◆ **TASK**: Extract the full set of records, then give each one again exactly.

◆ **Items listed in a dataset**:
[Start of Attachment]

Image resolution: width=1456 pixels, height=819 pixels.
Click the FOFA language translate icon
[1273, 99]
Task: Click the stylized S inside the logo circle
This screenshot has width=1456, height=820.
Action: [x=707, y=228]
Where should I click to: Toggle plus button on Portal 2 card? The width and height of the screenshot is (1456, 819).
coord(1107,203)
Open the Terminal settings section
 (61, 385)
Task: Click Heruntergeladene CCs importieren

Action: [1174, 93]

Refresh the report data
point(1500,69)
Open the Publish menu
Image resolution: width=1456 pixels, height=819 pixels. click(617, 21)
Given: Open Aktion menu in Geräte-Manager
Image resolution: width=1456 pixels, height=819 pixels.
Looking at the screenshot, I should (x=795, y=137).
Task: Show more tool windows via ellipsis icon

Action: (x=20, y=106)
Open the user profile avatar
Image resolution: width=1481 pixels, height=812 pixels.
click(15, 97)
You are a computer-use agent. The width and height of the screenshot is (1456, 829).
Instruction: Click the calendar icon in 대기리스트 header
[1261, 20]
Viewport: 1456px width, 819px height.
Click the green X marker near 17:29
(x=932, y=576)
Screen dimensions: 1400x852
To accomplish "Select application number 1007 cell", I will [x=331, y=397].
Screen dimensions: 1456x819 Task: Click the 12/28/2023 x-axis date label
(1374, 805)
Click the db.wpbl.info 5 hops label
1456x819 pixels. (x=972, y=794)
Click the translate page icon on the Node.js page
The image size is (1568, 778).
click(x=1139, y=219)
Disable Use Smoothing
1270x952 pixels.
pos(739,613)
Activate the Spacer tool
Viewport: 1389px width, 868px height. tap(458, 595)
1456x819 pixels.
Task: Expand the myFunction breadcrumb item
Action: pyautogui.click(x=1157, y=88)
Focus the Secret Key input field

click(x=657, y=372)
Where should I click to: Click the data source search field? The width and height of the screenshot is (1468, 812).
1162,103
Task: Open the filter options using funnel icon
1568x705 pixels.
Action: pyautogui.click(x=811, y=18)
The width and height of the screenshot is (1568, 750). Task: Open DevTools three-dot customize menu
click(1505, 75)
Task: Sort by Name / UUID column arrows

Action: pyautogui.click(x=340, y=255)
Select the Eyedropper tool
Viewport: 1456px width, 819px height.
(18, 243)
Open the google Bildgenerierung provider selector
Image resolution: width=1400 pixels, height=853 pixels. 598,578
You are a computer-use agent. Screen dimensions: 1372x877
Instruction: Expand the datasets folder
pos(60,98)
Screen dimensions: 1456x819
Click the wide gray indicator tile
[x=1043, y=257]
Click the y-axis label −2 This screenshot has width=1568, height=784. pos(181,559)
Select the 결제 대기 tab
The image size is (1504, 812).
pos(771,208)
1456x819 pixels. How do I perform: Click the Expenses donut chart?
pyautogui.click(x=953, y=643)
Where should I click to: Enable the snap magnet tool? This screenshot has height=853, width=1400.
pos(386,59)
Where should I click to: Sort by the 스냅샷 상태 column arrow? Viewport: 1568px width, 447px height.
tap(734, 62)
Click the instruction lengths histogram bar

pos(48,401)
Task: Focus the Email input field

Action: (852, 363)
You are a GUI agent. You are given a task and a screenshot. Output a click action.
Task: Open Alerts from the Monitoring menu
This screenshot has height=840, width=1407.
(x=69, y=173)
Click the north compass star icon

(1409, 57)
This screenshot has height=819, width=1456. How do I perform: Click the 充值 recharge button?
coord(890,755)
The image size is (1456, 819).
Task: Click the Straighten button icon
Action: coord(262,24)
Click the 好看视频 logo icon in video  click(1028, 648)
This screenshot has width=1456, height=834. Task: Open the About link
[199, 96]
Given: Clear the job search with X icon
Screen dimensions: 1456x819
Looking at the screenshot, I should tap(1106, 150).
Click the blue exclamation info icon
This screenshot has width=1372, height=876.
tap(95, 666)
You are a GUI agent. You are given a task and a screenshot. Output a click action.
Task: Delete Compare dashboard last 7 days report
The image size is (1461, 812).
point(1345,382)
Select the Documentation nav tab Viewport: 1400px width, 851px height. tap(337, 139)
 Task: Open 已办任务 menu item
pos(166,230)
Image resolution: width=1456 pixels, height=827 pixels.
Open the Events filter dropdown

[End of Attachment]

◆ **TASK RESULT**:
Image resolution: width=1456 pixels, height=819 pixels.
Click the FOFA language translate icon
[1273, 99]
Task: Click the stylized S inside the logo circle
This screenshot has width=1456, height=820.
Action: [x=707, y=228]
Where should I click to: Toggle plus button on Portal 2 card? The width and height of the screenshot is (1456, 819).
coord(1107,203)
Open the Terminal settings section
 (61, 385)
Task: Click Heruntergeladene CCs importieren

Action: [1174, 93]

Refresh the report data
point(1500,69)
Open the Publish menu
Image resolution: width=1456 pixels, height=819 pixels. click(617, 21)
Given: Open Aktion menu in Geräte-Manager
Image resolution: width=1456 pixels, height=819 pixels.
Looking at the screenshot, I should (x=795, y=137).
Task: Show more tool windows via ellipsis icon

Action: (x=20, y=106)
Open the user profile avatar
Image resolution: width=1481 pixels, height=812 pixels.
click(15, 97)
You are a computer-use agent. The width and height of the screenshot is (1456, 829).
Instruction: Click the calendar icon in 대기리스트 header
[1261, 20]
Viewport: 1456px width, 819px height.
Click the green X marker near 17:29
(x=932, y=576)
Screen dimensions: 1400x852
To accomplish "Select application number 1007 cell", I will [x=331, y=397].
Screen dimensions: 1456x819 Task: Click the 12/28/2023 x-axis date label
(1374, 805)
Click the db.wpbl.info 5 hops label
1456x819 pixels. (x=972, y=794)
Click the translate page icon on the Node.js page
The image size is (1568, 778).
click(x=1139, y=219)
Disable Use Smoothing
1270x952 pixels.
pos(739,613)
Activate the Spacer tool
Viewport: 1389px width, 868px height. tap(458, 595)
1456x819 pixels.
Task: Expand the myFunction breadcrumb item
Action: pyautogui.click(x=1157, y=88)
Focus the Secret Key input field

click(x=657, y=372)
Where should I click to: Click the data source search field? The width and height of the screenshot is (1468, 812).
1162,103
Task: Open the filter options using funnel icon
1568x705 pixels.
Action: pyautogui.click(x=811, y=18)
The width and height of the screenshot is (1568, 750). Task: Open DevTools three-dot customize menu
click(1505, 75)
Task: Sort by Name / UUID column arrows

Action: pyautogui.click(x=340, y=255)
Select the Eyedropper tool
Viewport: 1456px width, 819px height.
(18, 243)
Open the google Bildgenerierung provider selector
Image resolution: width=1400 pixels, height=853 pixels. 598,578
You are a computer-use agent. Screen dimensions: 1372x877
Instruction: Expand the datasets folder
pos(60,98)
Screen dimensions: 1456x819
Click the wide gray indicator tile
[x=1043, y=257]
Click the y-axis label −2 This screenshot has width=1568, height=784. pos(181,559)
Select the 결제 대기 tab
The image size is (1504, 812).
pos(771,208)
1456x819 pixels. How do I perform: Click the Expenses donut chart?
pyautogui.click(x=953, y=643)
Where should I click to: Enable the snap magnet tool? This screenshot has height=853, width=1400.
pos(386,59)
Where should I click to: Sort by the 스냅샷 상태 column arrow? Viewport: 1568px width, 447px height.
tap(734, 62)
Click the instruction lengths histogram bar

pos(48,401)
Task: Focus the Email input field

Action: (852, 363)
You are a GUI agent. You are given a task and a screenshot. Output a click action.
Task: Open Alerts from the Monitoring menu
This screenshot has height=840, width=1407.
(x=69, y=173)
Click the north compass star icon

(1409, 57)
This screenshot has height=819, width=1456. How do I perform: Click the 充值 recharge button?
coord(890,755)
The image size is (1456, 819).
Task: Click the Straighten button icon
Action: coord(262,24)
Click the 好看视频 logo icon in video  click(1028, 648)
This screenshot has width=1456, height=834. Task: Open the About link
[199, 96]
Given: Clear the job search with X icon
Screen dimensions: 1456x819
Looking at the screenshot, I should tap(1106, 150).
Click the blue exclamation info icon
This screenshot has width=1372, height=876.
tap(95, 666)
You are a GUI agent. You are given a task and a screenshot. Output a click action.
Task: Delete Compare dashboard last 7 days report
The image size is (1461, 812).
point(1345,382)
Select the Documentation nav tab Viewport: 1400px width, 851px height. tap(337, 139)
 Task: Open 已办任务 menu item
pos(166,230)
Image resolution: width=1456 pixels, height=827 pixels.
Open the Events filter dropdown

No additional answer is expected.